Technical
Next.js Server Actions: Replacing Half My API Routes
Every form I built used to follow the same shape: client component, fetch to /api/thing, API route handler, response JSON, optimistic update. Five layers for a form submission. Server Actions collapse this to one function.
The Before
// app/contact/page.tsx (client)
'use client'
export default function Contact() {
async function submit(formData) {
await fetch('/api/contact', { method: 'POST', body: formData })
}
return <form action={submit}>...</form>
}
// plus app/api/contact/route.tsTwo files, one fetch, manual JSON serialization, manual error shape.
The After
// app/contact/page.tsx (server component)

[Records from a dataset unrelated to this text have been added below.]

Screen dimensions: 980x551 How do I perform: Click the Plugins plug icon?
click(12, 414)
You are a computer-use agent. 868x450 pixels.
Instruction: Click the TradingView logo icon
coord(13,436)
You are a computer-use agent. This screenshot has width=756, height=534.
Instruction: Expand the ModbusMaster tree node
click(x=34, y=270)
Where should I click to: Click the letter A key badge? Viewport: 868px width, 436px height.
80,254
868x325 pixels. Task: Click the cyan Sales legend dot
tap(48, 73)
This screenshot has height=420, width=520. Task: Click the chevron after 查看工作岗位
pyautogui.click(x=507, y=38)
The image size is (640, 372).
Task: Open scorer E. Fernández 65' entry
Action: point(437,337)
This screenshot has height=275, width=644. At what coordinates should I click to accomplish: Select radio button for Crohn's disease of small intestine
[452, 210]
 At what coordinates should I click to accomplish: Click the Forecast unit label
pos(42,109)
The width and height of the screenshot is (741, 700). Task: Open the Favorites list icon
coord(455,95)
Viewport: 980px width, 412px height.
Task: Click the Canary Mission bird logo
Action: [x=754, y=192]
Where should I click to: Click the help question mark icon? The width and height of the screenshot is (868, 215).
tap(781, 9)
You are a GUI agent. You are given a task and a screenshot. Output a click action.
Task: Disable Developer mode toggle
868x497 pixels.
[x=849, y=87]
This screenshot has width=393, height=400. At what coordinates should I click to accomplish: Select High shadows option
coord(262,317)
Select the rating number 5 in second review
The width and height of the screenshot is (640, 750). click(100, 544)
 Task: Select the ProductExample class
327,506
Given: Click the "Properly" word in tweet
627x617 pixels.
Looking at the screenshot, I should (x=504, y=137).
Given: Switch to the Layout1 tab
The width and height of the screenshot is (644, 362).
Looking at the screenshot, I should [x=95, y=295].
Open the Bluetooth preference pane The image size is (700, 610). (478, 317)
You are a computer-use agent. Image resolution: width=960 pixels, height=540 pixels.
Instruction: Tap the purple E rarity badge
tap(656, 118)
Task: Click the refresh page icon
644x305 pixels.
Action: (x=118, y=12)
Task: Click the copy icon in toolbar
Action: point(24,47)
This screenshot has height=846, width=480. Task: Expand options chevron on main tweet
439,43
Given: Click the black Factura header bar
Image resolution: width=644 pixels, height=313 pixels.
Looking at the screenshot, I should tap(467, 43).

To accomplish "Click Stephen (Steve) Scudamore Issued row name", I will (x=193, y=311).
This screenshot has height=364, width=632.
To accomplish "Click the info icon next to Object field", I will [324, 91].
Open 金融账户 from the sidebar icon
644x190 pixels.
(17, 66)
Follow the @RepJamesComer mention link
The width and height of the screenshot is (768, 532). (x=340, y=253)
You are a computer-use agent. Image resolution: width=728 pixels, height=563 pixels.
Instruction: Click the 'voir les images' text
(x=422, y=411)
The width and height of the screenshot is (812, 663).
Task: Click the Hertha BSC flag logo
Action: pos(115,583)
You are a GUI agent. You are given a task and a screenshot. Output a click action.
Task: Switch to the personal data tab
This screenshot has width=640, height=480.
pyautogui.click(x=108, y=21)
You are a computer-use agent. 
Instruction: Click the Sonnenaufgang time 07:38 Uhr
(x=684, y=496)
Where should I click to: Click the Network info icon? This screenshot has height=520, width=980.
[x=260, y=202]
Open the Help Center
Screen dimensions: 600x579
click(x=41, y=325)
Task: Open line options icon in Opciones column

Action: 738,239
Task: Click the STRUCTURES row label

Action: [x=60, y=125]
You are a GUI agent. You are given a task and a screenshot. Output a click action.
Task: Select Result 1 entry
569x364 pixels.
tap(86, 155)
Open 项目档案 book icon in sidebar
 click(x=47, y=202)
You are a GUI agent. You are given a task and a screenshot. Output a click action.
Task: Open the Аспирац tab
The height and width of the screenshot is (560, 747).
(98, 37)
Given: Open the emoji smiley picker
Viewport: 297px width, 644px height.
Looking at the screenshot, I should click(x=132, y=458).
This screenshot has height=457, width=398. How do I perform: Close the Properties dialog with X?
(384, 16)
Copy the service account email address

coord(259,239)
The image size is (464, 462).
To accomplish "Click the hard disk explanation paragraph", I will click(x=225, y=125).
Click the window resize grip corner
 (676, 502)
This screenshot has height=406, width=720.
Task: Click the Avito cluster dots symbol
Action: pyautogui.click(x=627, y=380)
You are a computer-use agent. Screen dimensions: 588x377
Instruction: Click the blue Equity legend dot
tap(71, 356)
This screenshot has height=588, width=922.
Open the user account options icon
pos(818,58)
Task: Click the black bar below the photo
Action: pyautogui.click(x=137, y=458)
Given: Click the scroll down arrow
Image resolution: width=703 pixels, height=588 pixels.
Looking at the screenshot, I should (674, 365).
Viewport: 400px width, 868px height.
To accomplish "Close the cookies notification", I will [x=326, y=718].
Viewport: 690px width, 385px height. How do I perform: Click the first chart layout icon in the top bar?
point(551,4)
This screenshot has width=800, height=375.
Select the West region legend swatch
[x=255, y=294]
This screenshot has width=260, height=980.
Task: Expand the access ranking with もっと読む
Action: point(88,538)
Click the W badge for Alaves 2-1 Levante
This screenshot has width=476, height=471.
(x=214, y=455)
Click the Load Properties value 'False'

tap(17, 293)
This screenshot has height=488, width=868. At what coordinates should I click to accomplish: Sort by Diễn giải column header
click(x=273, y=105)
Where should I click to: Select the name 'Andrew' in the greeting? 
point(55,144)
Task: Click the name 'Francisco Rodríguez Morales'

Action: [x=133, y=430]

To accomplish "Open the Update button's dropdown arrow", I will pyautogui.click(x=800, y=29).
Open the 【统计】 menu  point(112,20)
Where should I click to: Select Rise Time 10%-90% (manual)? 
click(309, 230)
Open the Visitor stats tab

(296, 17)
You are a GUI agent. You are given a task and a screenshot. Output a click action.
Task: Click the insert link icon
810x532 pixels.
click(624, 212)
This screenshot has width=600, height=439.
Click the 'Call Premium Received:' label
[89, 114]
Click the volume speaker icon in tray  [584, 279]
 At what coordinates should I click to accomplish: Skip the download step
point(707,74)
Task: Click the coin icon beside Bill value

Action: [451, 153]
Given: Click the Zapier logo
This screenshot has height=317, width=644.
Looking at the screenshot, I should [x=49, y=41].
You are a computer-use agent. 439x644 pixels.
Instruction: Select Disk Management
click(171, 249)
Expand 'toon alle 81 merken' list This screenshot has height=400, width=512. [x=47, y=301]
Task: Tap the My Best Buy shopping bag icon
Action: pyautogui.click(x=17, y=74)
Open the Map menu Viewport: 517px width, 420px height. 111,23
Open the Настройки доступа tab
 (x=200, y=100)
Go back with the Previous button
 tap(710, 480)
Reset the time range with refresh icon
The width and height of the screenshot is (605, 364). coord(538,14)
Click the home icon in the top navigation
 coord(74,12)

async function submit(formData: FormData) {
'use server'
await saveContact(formData.get('email'))
revalidatePath('/contact')
}
export default function Contact() {
return <form action={submit}>...</form>
}One file. No API route. Direct database call. Next.js handles the serialization, the fetch, the revalidation. Progressive enhancement works: the form submits even with JS disabled.
When Not To Use Them
Server Actions are for mutations driven by your own UI. If the endpoint needs to be public, called from mobile, or consumed by another service, keep the API route. Actions are an internal app convenience, not a public interface.
What Changed For Me
Roughly half my /api/ folder is gone. Contact forms, newsletter signups, admin mutations: all Server Actions now. The public API that powers the mobile app stays in /api/. The split is cleaner than trying to unify them.
See the Next.js Server Actions docs. If you are on App Router and still writing API routes for every form, try this for your next feature.